Enclathration of Mn(II)(H2O)6 guests and unusual Cu⋯O bonding contacts in supramolecular assemblies of Mn(II) Co-crystal hydrate and Cu(II) Pyridinedicarboxylate: Antiproliferative evaluation and theoretical studies

Abstract

Two new coordination compounds of Mn(II) and Cu(II) involving 2,6-pyridinedicarboxylate viz. [Mn3(2,6-PDC)4(H2O)4][Mn(H2O)6]·8H2O (1) and [Cu(2,6-PDC)(H2O)(4-CNpy)]·H2O (2) (2,6-PDC = 2,6-pyridinedicarboxylate, 4-CNpy = 4-cyanopyridine) have been synthesized at room temperature.
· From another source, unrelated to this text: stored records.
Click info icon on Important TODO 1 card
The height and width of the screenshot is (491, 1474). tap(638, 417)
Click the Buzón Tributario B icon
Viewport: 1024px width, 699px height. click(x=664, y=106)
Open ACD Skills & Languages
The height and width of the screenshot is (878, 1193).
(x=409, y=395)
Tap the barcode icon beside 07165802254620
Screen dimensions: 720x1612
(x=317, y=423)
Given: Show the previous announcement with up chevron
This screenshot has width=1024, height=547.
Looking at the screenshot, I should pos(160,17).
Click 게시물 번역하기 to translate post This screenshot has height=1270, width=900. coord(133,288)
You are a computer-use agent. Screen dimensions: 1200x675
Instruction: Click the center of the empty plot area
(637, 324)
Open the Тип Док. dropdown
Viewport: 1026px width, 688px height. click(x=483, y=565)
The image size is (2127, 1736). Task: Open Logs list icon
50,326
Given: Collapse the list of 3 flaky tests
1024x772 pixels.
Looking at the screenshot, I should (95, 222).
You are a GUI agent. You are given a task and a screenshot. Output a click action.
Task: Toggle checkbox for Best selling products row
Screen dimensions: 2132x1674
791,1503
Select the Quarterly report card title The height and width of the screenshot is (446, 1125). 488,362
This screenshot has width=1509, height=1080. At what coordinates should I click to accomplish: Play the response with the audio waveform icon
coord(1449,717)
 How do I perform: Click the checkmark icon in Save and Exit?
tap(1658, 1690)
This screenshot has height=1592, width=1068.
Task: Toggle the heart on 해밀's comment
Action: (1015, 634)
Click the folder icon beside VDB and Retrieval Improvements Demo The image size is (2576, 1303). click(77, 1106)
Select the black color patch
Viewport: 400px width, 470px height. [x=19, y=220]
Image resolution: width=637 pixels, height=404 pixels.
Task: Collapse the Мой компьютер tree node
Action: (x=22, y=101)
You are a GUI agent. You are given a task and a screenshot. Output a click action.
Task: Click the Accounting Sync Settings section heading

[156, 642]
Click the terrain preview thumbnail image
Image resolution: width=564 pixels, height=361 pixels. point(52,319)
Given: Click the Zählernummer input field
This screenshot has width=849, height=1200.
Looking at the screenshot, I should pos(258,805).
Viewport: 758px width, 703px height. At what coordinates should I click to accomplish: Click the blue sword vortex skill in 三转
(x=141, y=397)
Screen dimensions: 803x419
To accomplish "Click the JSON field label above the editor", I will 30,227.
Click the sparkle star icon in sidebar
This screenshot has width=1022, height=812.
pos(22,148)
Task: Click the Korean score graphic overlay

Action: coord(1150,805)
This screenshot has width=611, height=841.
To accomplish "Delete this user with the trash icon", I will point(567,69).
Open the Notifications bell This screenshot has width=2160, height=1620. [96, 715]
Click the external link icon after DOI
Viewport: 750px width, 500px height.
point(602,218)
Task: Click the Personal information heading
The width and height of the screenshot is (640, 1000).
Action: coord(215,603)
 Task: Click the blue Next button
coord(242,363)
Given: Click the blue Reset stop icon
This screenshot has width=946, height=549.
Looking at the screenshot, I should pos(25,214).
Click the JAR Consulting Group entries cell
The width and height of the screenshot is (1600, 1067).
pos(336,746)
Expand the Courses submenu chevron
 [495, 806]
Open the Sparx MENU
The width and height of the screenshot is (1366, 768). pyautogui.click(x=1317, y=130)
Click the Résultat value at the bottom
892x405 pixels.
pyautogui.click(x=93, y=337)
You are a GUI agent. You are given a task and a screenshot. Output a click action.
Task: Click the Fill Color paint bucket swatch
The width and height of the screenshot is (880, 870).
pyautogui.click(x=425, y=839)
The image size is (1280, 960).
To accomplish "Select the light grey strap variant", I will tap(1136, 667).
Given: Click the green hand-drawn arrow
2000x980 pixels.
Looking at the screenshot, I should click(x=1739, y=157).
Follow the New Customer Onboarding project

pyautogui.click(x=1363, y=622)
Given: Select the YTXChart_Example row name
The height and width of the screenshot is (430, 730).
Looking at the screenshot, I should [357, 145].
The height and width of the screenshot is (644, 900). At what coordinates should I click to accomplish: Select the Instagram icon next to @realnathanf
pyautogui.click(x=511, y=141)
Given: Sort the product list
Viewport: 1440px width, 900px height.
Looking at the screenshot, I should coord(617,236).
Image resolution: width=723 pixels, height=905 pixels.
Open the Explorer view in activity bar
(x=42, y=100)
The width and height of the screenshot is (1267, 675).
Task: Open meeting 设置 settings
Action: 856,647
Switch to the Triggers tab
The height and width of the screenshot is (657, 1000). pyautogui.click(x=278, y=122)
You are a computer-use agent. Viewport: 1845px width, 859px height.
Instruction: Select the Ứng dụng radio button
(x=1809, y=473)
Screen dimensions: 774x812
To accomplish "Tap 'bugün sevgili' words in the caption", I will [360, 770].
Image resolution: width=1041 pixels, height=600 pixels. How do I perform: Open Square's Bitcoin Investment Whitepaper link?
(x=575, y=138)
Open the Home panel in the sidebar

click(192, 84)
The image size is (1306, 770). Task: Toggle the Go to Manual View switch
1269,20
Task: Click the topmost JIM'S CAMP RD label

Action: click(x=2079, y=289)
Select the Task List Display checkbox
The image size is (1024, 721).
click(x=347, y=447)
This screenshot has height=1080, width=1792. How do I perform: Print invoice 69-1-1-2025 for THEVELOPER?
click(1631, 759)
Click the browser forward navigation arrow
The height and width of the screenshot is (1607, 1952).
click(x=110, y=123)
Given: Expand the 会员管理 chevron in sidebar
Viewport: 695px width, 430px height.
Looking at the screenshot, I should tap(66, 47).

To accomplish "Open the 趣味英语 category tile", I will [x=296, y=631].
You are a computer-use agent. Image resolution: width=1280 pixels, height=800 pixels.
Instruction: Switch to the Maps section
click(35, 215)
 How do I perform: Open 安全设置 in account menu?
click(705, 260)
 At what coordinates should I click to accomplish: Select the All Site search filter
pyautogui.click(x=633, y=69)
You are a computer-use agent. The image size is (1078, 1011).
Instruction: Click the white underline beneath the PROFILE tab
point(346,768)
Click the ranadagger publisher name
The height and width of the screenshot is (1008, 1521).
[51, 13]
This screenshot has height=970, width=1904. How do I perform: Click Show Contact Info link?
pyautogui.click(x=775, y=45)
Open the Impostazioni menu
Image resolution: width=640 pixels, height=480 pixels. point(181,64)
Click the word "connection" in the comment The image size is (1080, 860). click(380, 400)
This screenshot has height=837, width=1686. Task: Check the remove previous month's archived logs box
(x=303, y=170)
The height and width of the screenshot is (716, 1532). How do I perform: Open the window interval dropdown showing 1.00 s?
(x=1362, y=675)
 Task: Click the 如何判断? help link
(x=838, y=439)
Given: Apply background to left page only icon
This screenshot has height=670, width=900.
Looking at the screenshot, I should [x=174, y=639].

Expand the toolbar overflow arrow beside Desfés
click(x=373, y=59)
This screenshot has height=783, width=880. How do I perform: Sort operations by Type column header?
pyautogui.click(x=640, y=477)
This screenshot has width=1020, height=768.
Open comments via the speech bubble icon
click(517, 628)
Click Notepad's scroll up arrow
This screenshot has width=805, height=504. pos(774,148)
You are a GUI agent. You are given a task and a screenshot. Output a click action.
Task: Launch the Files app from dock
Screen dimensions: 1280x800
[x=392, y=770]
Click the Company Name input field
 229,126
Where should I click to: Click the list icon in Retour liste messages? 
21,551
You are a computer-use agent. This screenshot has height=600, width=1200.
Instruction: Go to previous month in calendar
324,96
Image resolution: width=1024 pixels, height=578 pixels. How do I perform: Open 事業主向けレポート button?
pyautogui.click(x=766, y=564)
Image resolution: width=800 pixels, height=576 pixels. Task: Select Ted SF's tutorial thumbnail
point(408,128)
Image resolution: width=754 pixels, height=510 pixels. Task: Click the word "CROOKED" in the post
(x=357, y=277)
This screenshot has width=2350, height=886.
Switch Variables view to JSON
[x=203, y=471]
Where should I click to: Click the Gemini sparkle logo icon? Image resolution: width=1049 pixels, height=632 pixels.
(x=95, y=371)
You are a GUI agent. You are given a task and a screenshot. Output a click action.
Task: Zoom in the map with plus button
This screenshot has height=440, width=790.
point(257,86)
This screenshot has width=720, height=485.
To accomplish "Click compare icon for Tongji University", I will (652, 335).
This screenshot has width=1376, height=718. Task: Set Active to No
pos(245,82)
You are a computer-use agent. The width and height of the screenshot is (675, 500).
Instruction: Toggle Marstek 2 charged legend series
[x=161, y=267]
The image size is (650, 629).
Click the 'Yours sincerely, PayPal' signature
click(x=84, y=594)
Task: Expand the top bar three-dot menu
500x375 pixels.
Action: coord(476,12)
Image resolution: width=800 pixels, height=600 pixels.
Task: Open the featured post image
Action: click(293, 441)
Compound 1 crystallizes as a co-crystal hydrate of Mn(II); whereas compound 2 is a mononuclear compound of Cu(II). Crystal structure analysis of 1 unfolds the presence of Mn(II)(H2O)6 guests within the supramolecular host cavities formed by anionic complex moieties and lattice water molecules. The lattice water molecules of the compounds 1 and 2 are involved in the formation of (H2O)2 cores which are enclathrated in the supramolecular host cavities. Furthermore, the unconventional anion⋯π, antiparallel CN⋯CN, CO⋯CO, CR⋯CR (CR: chelate ring) and Cu⋯O bonding interactions observed in compound 2 play crucial role to the stability of the crystal structure. Theoretical calculations confirm that the H-bonding network in 1 and anion-π, unconventional Cu···O bonds, antiparallel CO···CO along with CR···CR interactions in 2 play crucial roles in the solid state stability of the compounds. In vitro anticancer activities of the compounds considering cell viability and apoptosis assays against Dalton's lymphoma (DL) cancer cell lines reveal that the compounds induce considerable cytotoxicity in DL cells with negligible cytotoxicity in normal PBMC cells. Lactate dehydrogenase (LDH) leakage assay also unfolds the release of LDH from DL cells to extracellular space suggesting the irreversible cell death with cell membrane damage. The molecular docking simulations of the compounds further demonstrate the structure activity relationships involving the active sites of some important antiapoptotic proteins.